The weeks I still have in bank (to use as exchanges), three 2008 (expires 2010) and three 2009 (expires 2011) sadly will not be good to use towards the prime time reward, $1 exchange fee, even though my resort is a prime time resort, because they were deposited back in 2007. Boy did I miss out on that one!  

Today I deposited my 2010 weeks (3). These weeks will be good for the prime time reward, $1 exchange fee.  

I certainly am glad I addressed this in detail with the kind person I spoke with, as I was never aware that our resort was prime time, I hadn't seen it on the list, maybe because the list was not refreshed with additional areas that have been since added, and the fact that I had seen the list in a post some time ago... 

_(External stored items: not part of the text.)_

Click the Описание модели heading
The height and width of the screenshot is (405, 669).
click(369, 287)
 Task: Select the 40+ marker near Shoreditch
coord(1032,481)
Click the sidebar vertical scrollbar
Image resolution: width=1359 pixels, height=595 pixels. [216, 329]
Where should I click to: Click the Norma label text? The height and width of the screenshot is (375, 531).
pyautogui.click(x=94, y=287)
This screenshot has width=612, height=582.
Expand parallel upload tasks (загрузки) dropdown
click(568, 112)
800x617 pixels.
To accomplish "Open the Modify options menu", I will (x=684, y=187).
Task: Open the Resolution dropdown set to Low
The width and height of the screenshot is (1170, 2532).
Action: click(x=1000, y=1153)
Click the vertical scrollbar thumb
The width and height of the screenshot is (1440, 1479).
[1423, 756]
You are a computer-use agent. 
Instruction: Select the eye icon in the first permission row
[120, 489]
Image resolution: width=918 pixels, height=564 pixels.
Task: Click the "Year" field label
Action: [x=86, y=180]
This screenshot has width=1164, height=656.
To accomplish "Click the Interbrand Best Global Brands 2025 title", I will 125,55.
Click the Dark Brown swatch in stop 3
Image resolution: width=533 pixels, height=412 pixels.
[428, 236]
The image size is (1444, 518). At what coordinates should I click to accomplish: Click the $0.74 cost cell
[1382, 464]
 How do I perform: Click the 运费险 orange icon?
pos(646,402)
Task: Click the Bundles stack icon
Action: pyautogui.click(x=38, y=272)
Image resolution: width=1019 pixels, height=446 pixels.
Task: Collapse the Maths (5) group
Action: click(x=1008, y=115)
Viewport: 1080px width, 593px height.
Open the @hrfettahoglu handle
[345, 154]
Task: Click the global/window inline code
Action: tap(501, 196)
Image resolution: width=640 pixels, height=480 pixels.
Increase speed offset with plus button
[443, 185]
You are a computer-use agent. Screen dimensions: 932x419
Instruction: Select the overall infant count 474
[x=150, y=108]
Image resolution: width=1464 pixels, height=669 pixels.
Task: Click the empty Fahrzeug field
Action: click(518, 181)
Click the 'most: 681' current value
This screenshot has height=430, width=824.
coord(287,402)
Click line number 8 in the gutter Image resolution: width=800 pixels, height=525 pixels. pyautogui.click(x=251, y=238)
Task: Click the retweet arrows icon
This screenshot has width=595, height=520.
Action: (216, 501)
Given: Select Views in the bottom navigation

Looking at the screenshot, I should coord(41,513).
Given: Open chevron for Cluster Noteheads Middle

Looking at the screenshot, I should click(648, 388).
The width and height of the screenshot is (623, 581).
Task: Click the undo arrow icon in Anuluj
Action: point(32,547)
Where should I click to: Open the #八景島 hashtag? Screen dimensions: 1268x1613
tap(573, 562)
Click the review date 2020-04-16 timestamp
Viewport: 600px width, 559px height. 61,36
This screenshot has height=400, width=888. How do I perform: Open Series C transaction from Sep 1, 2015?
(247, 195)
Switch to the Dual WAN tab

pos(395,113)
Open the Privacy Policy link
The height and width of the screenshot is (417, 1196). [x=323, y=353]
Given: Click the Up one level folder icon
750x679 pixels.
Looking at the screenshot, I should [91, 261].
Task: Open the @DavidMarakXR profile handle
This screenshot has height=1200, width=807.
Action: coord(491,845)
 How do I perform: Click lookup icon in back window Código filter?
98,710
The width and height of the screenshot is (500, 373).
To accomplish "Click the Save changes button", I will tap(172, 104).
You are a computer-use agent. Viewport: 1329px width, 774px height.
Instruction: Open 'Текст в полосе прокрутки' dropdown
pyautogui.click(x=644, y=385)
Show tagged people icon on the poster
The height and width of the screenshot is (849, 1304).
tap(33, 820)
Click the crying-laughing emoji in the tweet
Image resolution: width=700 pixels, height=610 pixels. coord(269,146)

As I mentioned in my earlier post above, I found this quite odd since the deposited weeks are always immediately taken. I was told that there is even a wait list to get into my home resort! Hourray! 

So I just wanted to post here to thank you for your reply, and to let fellow TUGgers know what was explained to me. 

Thank you once again! Kindest regards, 
Claire ;-)


----------



## Ask DAE (Sep 25, 2009)

Hi Claire, 

Thanks! Quebec has not been on the Primetime Rewards list in the past. When we got your email, we checked outstanding requests for Quebec and found that requests have indeed increased and making Quebec a Primtetime destination made sense. While we were discussing, you were on the phone with Elsa and it was done. 

Remember the Primetime Rewards list of qualifying destinations change, so check the list out on www.daelive.com in the member lounge and in FAQ's.  

We are updating now, so give us a day. 

Thanks again


----------



## claire (Sep 25, 2009)

Thank you very much! Merci mille fois! ;-)

Long life to DAE!!!


----------



## eschjw (Oct 5, 2009)

*early deposit incentives and Gold Advantage*

I am Gold Advantage member and am about to deposit a September 2010 week to complete an exchange request that you have on hold for me (THANKS DAE !). As a Gold Member will I get a 10% discount when I use the $99 bonus week early deposit voucher? Also please explain the details of using the voucher, how long it is valid for and how it shows up on my account. So far I have not seen any mention of the deposit incentive on you web site.  

Thanks,
Joe


----------